This article is more than 7 years old.

Phenomenal competitive drive is needed to succeed at the highest echelon of sports, so it’s understandable that it took Shaun Phillips a while to fully embrace collaboration with his classmates. After an illustrious 11 year career with the San Diego Chargers, Denver Broncos, and Indianapolis Colts, the retired NFL linebacker now interacts in the classroom with players he lined up against on the field football. Set to graduate on May 5th from Miami’s Executive MBA for Artists and Athletes program, Phillips is enjoying graduate school and is planning the next steps in his professional life.

For Phillips, an MBA is a key to financial success. Phillips attributes his desire to learn more about his finances from his playing days. “I had no real experience with money prior to the NFL, there was no real guidance.” Despite little formal finance education, Phillips took on a financial advisor his rookie year and invested in the San Diego Charger’s 401k retirement plan. Yet Phillip’s felt he had to educate himself about his finances because, “when you have to pay people for these things, it starts to compound on you, you need to know where your money is going because at the end of the day, the only person who cares about your money is you.”

Phillips began investing outside of his team’s 401k and put himself on a budget. “There are still ways of being a baller, just be an asset baller,” says Phillips of his lifestyle. When he made large purchases he paid in cash or financed with low interest rate loans and utilized a team of advisors for his investment strategy. Not every investment was a success. Failed ventures into a restaurant and an E*TRADE competitor made Phillips realize that certain investments simply weren’t in his wheelhouse. “I realized I wasn’t factoring in risk and how much money I could lose,” he says. Phillips thinks the pressures of professional sports make it difficult to plan for a second career. “When you’re playing you aren’t thinking about life after sports. It’s hard to think about leveraging your brand [for your next career], football is your focus.”

Given the high rate of NFL players who go bankrupt only a few years after retirement, Phillips advises players entering the NFL to save their money and utilize the financial resources supplied by the NFL Players Association (NFLPA). “When you’re young you think you’re invincible. Educate yourself, read a lot, leverage your assets. You need to know basic finance.” Phillip’s believes, initially, that it should be the sports agent’s responsibility to help the player navigate the benefits provided by the league and to make sure they get proper financial guidance.

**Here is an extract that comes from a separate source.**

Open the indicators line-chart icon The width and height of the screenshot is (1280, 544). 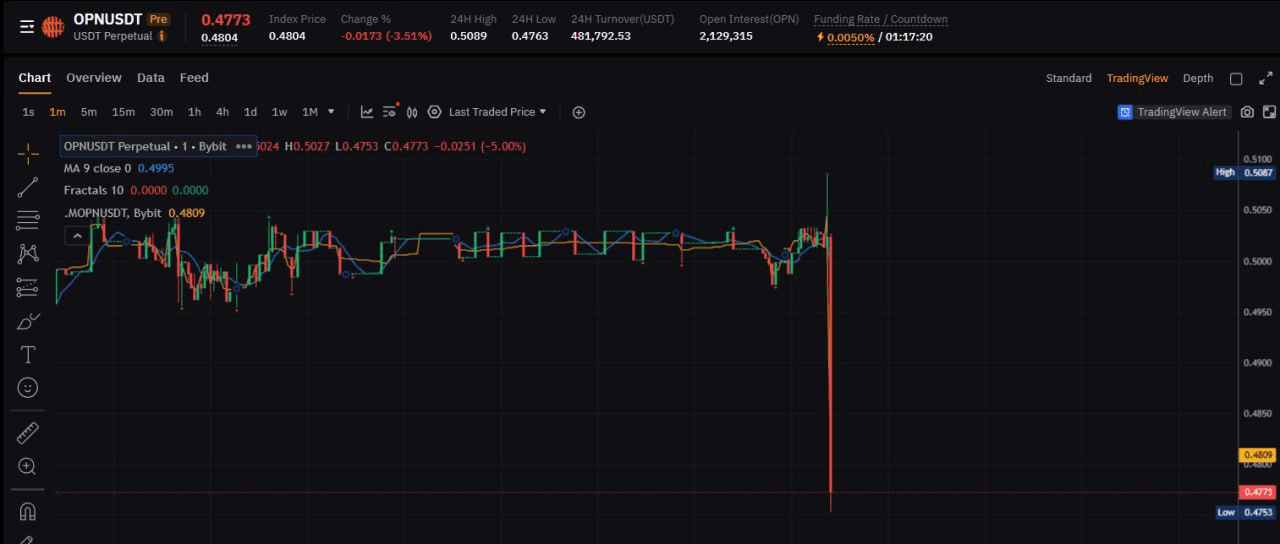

Shaun Philips with his eldest son, Jaylen. (Photo courtesy of Shaun Phillips)

Now that his football career is over, Phillips is driven by a desire to learn; the return to the classroom has been a natural progression. Since his playing days, Phillips has been interested in commercial real estate and is developing the quantitative and qualitative skills for future business ventures. “It’s different than the NFL, they are teaching us the skills you need to act like a general manager. We bounce business ideas off each other; in the NFL you kept those things to yourself.” Phillips has bonded with NFL classmates Ryan Mundy, Derrick Morgan and Takeo Spikes, equating the relationships he has developed to team-building in the NFL. “There’s healthy competition in b-school, you’re competitive at first before realizing you need to work together.” Phillips says he has “more big things” in the works and he’s “just getting warmed up.” If the next chapter in Shaun Phillips life is as impressive as the first, then his MBA might be his best investment yet.